In 1119 Herbert de Losinga, first Norman Bishop of Norwich founded the Lazar House on Sprowston Road as a hospital for lepers ‘on land owned by Sprowston Church’ – obviously much in being and attracting endowments.
In 1144 Thomas of Monmouth, a monk of Norwich Priory, wrote an account of the death, and miracle workings at the tomb of St. William of Norwich. In this Latin document reference is made to Sprowston Church and its parish priest. The first incumbent named in Diocesan Records is Hugh de Fakenham, roundabout the year 1200 AD.
Walter Rye, eminent Norfolk historian, refers to the dual dedication of the church but thought that formerly it was to St. Margaret only. This probably stems from the fact that in the History of Norfolk’ (Revd. Francis Blomefield, 17051752) it was so described. However, at the Archdeacon’s Visitation of 1368 it was recorded as ‘dedicatio Sancta Maria et Sancta Margareta.’

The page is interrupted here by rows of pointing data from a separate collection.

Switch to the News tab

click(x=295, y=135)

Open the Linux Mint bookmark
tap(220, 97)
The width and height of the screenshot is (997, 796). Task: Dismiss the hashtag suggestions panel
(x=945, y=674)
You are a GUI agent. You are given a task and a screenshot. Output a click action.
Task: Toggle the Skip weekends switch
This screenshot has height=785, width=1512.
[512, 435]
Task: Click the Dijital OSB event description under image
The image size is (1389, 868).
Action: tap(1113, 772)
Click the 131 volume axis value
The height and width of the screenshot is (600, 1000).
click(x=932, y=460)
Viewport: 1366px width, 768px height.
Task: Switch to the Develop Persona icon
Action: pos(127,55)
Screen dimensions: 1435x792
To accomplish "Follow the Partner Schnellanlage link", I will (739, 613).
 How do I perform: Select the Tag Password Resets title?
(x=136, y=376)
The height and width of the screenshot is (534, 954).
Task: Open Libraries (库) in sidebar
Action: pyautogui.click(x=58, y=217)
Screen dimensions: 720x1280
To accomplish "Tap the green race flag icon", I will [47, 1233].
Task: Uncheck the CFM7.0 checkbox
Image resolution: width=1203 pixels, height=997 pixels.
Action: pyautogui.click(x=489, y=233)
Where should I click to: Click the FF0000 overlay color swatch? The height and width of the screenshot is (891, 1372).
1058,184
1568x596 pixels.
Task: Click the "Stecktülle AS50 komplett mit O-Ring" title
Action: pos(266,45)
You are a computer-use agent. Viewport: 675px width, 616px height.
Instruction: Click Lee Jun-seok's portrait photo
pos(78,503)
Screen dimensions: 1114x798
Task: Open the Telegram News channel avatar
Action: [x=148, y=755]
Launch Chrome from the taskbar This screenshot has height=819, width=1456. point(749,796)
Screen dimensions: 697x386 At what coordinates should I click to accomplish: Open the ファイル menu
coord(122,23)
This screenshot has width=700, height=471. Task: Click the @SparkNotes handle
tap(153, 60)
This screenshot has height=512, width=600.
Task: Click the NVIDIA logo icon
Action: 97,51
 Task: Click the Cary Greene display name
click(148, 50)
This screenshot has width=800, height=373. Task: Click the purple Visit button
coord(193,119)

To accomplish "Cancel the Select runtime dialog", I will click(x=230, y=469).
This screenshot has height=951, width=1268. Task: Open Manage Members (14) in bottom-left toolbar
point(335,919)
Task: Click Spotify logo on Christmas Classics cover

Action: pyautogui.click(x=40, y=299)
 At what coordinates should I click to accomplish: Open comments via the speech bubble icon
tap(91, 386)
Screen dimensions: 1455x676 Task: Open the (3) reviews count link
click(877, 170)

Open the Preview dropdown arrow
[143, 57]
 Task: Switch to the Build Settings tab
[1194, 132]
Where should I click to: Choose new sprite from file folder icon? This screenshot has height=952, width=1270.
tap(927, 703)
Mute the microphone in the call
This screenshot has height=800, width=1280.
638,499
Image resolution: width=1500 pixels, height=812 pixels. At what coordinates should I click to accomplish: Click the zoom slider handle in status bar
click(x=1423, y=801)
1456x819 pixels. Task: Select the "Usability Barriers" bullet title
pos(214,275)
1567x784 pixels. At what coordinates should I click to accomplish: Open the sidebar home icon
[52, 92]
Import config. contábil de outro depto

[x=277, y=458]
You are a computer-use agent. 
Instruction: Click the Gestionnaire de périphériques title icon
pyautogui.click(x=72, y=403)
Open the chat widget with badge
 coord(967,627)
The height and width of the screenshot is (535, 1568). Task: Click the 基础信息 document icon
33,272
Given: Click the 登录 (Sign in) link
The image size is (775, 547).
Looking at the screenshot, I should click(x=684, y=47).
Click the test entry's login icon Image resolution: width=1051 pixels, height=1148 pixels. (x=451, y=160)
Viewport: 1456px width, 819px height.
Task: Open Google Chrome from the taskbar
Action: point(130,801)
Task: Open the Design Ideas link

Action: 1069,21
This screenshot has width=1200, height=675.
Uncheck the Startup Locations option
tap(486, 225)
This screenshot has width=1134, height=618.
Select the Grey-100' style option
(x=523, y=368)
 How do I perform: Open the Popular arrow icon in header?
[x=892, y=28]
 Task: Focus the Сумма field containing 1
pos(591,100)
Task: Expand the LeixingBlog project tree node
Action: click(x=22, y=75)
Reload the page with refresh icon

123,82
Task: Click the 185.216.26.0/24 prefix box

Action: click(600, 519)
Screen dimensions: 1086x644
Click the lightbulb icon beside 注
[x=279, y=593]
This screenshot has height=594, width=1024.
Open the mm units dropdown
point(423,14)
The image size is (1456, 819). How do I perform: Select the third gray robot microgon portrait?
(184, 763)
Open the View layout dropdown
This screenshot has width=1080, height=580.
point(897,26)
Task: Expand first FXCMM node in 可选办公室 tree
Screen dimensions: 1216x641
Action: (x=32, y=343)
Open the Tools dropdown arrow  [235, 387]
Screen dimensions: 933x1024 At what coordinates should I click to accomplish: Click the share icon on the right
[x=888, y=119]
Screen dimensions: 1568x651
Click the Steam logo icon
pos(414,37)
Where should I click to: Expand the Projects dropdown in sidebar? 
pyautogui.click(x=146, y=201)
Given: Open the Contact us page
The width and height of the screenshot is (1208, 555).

St. Mary is the Mary of Magdalena referred to in the New Testament. St. Margaret was a legendary figure, supposedly a princess of Antioch who was fed to a dragon for her religious beliefs and miraculously survived. The story was brought from the Holy Land by the returning Crusaders of 1098 and may be a pointer to the foundation date of the church. The Parish churches of nearby Cat ton and Drayton are also dedicated to St. Margaret – there may have been a local cult to her.
Approached from the South side, the 50′ tower forms a colourful landmark in local red brick. According to notes by the Revd. Caddy Thomas, who visited in 1840, it replaced a round, flint tower which had collapsed about 60 years previously.
Such round towers were usually of Saxo-Norman origin dating from around 1000 to 1200. The assumption is that with a small two-cell church attached, it served the parish until, in the era of re-building and extension from about 1300, the present-day church arose around it, so that worship would continue uninterrupted while the work went on.
The windows of the North aisle, with their Y-tracery and the North/South doorways, date the fabric as belonging to the first part of the 14th Century. Outside the wall is buttressed with heavy brick ramps to counteract sane settlement of the walls. This frequently arose when the light-weight thatched roofs, commonplace in the middle ages, were replaced in sheet lead which proved too heavy a thrust on the inadequate foundations.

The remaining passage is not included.